RSNA 2025 Dr Sabine Ohlmeyer, University Hospital Erlangen, Germany: The role of contrast enhanced mammography (CEM) in personalized Breast diagnostics

Dr. Sabine Ohlmeyer
University of Erlangen, Germany

Personalized breast diagnostics are a subject on everyone's lips. Are you considering expanding your comprehensive breast diagnostics to include contrast-enhanced mammography?
Take on challenging diagnostic cases with confidence! Discover how next-generation contrast-enhanced mammography can help clarify inconclusive findings from conventional imaging.
Join Dr. Ohlmeyer from the University of Erlangen as she shares her clinical experience with the next-gen CEM* solution by Siemens Healthineers. Through a compelling series of difficult cases, Dr. Ohlmeyer provides expert guidance and shares valuable insights to help you master this new level imaging technique.

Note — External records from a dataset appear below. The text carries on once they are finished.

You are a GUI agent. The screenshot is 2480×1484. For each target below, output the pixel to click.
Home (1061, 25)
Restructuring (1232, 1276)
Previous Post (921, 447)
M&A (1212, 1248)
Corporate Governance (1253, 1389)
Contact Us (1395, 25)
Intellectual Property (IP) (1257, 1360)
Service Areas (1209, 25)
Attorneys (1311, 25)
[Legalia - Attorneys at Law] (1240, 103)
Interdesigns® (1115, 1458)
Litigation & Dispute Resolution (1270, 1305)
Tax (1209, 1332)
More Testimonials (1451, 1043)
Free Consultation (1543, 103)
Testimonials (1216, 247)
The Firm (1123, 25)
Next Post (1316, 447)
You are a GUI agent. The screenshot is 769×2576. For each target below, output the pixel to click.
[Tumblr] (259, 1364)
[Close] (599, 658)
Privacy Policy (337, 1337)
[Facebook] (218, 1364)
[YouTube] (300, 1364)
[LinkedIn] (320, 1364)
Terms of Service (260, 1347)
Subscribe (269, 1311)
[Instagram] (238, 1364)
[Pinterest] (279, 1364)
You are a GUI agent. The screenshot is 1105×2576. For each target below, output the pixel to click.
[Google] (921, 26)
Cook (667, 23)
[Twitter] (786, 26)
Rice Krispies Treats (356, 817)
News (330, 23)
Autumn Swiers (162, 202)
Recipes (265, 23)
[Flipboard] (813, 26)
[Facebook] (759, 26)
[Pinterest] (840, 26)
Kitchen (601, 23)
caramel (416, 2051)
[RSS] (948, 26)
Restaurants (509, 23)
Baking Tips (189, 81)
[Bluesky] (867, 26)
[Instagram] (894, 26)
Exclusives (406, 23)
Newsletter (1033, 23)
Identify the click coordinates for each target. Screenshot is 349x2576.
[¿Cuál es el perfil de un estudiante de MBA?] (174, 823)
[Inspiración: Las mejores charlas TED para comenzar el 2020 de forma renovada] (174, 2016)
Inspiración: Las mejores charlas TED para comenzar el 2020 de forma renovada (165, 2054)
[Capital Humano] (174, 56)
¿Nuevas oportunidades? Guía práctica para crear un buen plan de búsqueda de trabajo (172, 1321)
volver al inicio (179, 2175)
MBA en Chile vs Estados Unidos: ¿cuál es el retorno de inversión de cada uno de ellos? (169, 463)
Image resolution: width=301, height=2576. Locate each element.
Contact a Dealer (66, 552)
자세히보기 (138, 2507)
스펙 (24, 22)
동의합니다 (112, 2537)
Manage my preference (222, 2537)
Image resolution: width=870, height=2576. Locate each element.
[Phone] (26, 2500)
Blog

This session also focuses on how next-generation contrast-enhanced mammography as an adjunct to mammography can help you localize lesions, address common concerns and demonstrate its impact on patient care.

Learning objectives:

  • Review case studies that demonstrate the importance and use of next-gen CEM for personalized imaging
  • Discuss its clinical workflow and discover how Siemens Healthineers lifted CEM onto a new level
  • Compare findings on CEM images with those on DBT and other modalities

* next-gen CEM with MAMMOMAT B.brilliant VA11 is pending 510(k) clearance, and is not yet commercially available in the U.S. or any other countries.

 

Target group: All users
Audio: Yes
Recommended to be viewed on the following devices: All (incl. tablet, smartphone)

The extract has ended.